[Work to complete] Give back exactly the lines that run from the beginning of the entries to the line containing "Technical support (417, 1835)", both included, and nothing else.

[Material for this task — start]

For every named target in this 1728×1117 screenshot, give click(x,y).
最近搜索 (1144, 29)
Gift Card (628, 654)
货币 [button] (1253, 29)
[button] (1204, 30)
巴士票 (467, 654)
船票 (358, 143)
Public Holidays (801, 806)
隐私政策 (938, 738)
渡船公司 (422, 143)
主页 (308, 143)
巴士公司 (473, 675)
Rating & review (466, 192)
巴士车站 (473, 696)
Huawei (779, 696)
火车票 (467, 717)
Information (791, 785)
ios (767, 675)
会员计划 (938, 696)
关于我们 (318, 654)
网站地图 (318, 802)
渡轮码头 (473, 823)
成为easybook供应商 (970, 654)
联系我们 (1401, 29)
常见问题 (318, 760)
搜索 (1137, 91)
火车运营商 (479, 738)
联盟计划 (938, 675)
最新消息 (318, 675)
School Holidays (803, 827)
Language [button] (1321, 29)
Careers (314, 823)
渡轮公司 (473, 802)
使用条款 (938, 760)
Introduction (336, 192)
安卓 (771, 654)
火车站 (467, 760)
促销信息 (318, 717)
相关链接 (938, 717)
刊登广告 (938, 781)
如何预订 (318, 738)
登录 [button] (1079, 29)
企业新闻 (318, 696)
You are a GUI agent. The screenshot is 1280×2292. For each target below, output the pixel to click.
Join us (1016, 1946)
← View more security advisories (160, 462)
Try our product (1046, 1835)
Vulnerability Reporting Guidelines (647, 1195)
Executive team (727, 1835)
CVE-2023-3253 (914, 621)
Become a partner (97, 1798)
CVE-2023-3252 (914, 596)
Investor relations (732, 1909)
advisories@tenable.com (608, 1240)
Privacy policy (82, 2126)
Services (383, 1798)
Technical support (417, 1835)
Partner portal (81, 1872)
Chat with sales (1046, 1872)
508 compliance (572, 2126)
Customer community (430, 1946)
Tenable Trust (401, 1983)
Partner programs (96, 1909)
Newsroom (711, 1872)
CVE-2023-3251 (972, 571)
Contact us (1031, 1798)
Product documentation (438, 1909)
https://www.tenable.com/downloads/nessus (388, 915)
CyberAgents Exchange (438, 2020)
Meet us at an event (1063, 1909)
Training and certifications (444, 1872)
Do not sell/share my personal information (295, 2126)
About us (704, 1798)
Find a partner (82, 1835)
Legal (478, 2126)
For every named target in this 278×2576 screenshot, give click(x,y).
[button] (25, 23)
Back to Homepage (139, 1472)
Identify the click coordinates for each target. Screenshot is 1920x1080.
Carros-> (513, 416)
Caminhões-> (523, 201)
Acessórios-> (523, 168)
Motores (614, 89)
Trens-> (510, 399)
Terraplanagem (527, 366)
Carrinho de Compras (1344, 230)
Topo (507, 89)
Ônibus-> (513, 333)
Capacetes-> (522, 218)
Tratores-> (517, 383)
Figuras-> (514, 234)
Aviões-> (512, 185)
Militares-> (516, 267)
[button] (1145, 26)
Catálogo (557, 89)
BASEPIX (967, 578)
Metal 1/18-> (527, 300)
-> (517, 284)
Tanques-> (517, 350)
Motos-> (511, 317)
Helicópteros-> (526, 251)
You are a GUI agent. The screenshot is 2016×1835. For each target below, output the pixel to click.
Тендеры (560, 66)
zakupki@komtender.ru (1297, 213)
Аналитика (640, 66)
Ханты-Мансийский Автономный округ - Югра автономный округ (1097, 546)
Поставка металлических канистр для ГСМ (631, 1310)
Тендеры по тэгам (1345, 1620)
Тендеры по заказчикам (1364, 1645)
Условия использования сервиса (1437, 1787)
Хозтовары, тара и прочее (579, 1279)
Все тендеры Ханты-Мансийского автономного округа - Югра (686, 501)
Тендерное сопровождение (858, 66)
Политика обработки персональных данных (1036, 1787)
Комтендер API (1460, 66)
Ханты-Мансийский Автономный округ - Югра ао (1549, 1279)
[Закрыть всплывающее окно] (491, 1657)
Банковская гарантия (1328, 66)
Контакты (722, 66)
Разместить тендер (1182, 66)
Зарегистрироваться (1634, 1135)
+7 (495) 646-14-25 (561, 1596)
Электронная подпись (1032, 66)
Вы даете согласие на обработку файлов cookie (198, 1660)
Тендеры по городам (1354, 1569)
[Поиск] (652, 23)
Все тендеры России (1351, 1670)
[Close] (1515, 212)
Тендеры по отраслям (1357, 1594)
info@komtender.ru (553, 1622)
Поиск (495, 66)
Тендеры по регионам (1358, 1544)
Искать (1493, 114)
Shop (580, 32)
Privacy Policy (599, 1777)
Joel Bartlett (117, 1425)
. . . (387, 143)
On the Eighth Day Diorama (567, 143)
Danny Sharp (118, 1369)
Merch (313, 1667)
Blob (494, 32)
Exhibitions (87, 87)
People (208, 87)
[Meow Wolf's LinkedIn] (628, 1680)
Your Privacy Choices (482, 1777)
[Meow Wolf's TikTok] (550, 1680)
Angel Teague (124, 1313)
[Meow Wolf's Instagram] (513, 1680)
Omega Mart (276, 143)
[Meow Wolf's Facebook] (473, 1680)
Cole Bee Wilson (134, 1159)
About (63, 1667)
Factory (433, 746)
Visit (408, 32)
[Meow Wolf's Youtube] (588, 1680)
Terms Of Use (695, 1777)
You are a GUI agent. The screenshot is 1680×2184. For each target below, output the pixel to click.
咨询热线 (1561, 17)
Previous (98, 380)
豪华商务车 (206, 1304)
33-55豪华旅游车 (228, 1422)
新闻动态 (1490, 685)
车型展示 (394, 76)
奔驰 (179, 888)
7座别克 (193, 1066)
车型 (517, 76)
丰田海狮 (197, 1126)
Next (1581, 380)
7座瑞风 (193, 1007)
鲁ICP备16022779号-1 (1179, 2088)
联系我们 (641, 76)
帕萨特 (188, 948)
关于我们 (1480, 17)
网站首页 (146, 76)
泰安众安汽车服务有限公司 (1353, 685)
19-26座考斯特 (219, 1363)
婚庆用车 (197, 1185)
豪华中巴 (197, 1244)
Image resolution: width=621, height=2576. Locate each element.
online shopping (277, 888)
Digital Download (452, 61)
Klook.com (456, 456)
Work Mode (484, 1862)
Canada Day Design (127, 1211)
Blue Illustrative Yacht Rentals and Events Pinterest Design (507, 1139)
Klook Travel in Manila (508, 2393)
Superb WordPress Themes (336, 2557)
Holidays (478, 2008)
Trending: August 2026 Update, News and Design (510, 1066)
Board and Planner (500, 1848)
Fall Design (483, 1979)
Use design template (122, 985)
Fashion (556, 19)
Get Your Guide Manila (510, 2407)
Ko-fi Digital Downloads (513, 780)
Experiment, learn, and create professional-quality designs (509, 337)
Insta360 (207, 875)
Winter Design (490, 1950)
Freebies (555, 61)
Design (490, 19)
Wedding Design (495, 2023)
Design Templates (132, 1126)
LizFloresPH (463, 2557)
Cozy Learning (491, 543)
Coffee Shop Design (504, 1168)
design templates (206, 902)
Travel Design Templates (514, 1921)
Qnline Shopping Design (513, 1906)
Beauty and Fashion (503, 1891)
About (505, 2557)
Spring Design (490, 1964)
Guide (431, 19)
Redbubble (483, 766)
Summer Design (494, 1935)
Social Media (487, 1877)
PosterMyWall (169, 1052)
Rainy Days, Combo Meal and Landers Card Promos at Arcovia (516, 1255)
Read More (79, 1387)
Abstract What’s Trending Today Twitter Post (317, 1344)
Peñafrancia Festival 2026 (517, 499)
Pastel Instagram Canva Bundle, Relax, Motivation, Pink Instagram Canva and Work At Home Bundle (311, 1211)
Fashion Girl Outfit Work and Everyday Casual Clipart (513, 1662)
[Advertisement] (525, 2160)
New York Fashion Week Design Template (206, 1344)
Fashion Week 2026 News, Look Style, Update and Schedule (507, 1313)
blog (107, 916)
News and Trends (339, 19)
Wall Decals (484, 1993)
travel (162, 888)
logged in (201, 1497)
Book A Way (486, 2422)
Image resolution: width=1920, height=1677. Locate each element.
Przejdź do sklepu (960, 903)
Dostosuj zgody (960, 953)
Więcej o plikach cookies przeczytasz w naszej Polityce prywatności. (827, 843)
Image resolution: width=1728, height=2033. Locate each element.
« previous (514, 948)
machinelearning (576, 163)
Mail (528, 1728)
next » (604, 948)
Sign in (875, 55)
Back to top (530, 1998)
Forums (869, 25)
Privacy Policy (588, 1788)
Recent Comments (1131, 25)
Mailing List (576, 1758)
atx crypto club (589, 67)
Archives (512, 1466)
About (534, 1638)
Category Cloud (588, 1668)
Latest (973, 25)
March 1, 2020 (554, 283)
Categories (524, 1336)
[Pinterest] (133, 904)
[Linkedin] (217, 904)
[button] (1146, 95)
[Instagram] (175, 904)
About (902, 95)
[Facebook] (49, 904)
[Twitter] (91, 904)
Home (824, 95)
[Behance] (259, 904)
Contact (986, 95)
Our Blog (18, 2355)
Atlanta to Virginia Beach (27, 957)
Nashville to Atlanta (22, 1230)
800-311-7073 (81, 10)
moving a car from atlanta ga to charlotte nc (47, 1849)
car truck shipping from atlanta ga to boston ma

[Material for this task — finish]

[Response to the task]
For every named target in this 1728×1117 screenshot, give click(x,y).
最近搜索 (1144, 29)
Gift Card (628, 654)
货币 [button] (1253, 29)
[button] (1204, 30)
巴士票 (467, 654)
船票 (358, 143)
Public Holidays (801, 806)
隐私政策 (938, 738)
渡船公司 (422, 143)
主页 (308, 143)
巴士公司 (473, 675)
Rating & review (466, 192)
巴士车站 (473, 696)
Huawei (779, 696)
火车票 (467, 717)
Information (791, 785)
ios (767, 675)
会员计划 (938, 696)
关于我们 (318, 654)
网站地图 (318, 802)
渡轮码头 (473, 823)
成为easybook供应商 (970, 654)
联系我们 (1401, 29)
常见问题 (318, 760)
搜索 (1137, 91)
火车运营商 (479, 738)
联盟计划 (938, 675)
最新消息 (318, 675)
School Holidays (803, 827)
Language [button] (1321, 29)
Careers (314, 823)
渡轮公司 (473, 802)
使用条款 (938, 760)
Introduction (336, 192)
安卓 (771, 654)
火车站 (467, 760)
促销信息 (318, 717)
相关链接 (938, 717)
刊登广告 (938, 781)
如何预订 (318, 738)
登录 [button] (1079, 29)
企业新闻 (318, 696)
You are a GUI agent. The screenshot is 1280×2292. For each target below, output the pixel to click.
Join us (1016, 1946)
← View more security advisories (160, 462)
Try our product (1046, 1835)
Vulnerability Reporting Guidelines (647, 1195)
Executive team (727, 1835)
CVE-2023-3253 (914, 621)
Become a partner (97, 1798)
CVE-2023-3252 (914, 596)
Investor relations (732, 1909)
advisories@tenable.com (608, 1240)
Privacy policy (82, 2126)
Services (383, 1798)
Technical support (417, 1835)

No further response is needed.